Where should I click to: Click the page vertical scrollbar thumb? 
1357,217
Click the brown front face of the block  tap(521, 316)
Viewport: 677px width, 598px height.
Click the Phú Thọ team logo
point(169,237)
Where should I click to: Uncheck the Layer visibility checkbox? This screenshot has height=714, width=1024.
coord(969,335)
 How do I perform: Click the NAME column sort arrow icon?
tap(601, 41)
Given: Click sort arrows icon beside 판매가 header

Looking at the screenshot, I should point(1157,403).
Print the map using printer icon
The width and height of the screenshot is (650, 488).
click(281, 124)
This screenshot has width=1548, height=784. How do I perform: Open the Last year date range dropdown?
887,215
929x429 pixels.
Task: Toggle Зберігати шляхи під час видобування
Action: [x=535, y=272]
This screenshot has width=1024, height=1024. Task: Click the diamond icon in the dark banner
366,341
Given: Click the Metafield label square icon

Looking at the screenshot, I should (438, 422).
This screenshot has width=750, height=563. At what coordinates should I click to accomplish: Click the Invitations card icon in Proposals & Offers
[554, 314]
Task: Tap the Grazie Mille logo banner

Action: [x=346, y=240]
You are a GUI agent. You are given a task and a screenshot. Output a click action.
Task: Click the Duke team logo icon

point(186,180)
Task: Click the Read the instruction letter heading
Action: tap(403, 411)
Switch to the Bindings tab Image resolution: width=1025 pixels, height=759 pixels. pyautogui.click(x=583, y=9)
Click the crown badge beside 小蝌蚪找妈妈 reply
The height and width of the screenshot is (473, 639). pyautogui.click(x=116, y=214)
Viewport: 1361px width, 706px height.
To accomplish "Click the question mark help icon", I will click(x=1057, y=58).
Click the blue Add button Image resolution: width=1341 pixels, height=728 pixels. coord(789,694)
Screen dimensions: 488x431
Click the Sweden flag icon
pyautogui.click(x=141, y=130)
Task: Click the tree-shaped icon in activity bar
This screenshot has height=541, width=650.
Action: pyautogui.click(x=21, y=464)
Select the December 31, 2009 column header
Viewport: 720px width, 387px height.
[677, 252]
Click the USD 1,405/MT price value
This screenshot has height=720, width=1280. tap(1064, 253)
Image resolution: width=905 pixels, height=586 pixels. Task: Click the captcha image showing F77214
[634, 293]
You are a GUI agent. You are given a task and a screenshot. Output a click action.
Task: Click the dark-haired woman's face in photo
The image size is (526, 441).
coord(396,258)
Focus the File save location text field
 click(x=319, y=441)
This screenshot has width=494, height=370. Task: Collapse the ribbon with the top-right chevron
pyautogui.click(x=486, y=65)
────────────────────────────────────────
**TRY IT**
Give the data again, unchanged in every line.

**ANSWER BOX**
Where should I click to: Click the page vertical scrollbar thumb? 
1357,217
Click the brown front face of the block  tap(521, 316)
Viewport: 677px width, 598px height.
Click the Phú Thọ team logo
point(169,237)
Where should I click to: Uncheck the Layer visibility checkbox? This screenshot has height=714, width=1024.
coord(969,335)
 How do I perform: Click the NAME column sort arrow icon?
tap(601, 41)
Given: Click sort arrows icon beside 판매가 header

Looking at the screenshot, I should point(1157,403).
Print the map using printer icon
The width and height of the screenshot is (650, 488).
click(281, 124)
This screenshot has width=1548, height=784. How do I perform: Open the Last year date range dropdown?
887,215
929x429 pixels.
Task: Toggle Зберігати шляхи під час видобування
Action: [x=535, y=272]
This screenshot has width=1024, height=1024. Task: Click the diamond icon in the dark banner
366,341
Given: Click the Metafield label square icon

Looking at the screenshot, I should (438, 422).
This screenshot has width=750, height=563. At what coordinates should I click to accomplish: Click the Invitations card icon in Proposals & Offers
[554, 314]
Task: Tap the Grazie Mille logo banner

Action: [x=346, y=240]
You are a GUI agent. You are given a task and a screenshot. Output a click action.
Task: Click the Duke team logo icon

point(186,180)
Task: Click the Read the instruction letter heading
Action: tap(403, 411)
Switch to the Bindings tab Image resolution: width=1025 pixels, height=759 pixels. pyautogui.click(x=583, y=9)
Click the crown badge beside 小蝌蚪找妈妈 reply
The height and width of the screenshot is (473, 639). pyautogui.click(x=116, y=214)
Viewport: 1361px width, 706px height.
To accomplish "Click the question mark help icon", I will click(x=1057, y=58).
Click the blue Add button Image resolution: width=1341 pixels, height=728 pixels. coord(789,694)
Screen dimensions: 488x431
Click the Sweden flag icon
pyautogui.click(x=141, y=130)
Task: Click the tree-shaped icon in activity bar
This screenshot has height=541, width=650.
Action: pyautogui.click(x=21, y=464)
Select the December 31, 2009 column header
Viewport: 720px width, 387px height.
[677, 252]
Click the USD 1,405/MT price value
This screenshot has height=720, width=1280. tap(1064, 253)
Image resolution: width=905 pixels, height=586 pixels. Task: Click the captcha image showing F77214
[634, 293]
You are a GUI agent. You are given a task and a screenshot. Output a click action.
Task: Click the dark-haired woman's face in photo
The image size is (526, 441).
coord(396,258)
Focus the File save location text field
 click(x=319, y=441)
This screenshot has width=494, height=370. Task: Collapse the ribbon with the top-right chevron
pyautogui.click(x=486, y=65)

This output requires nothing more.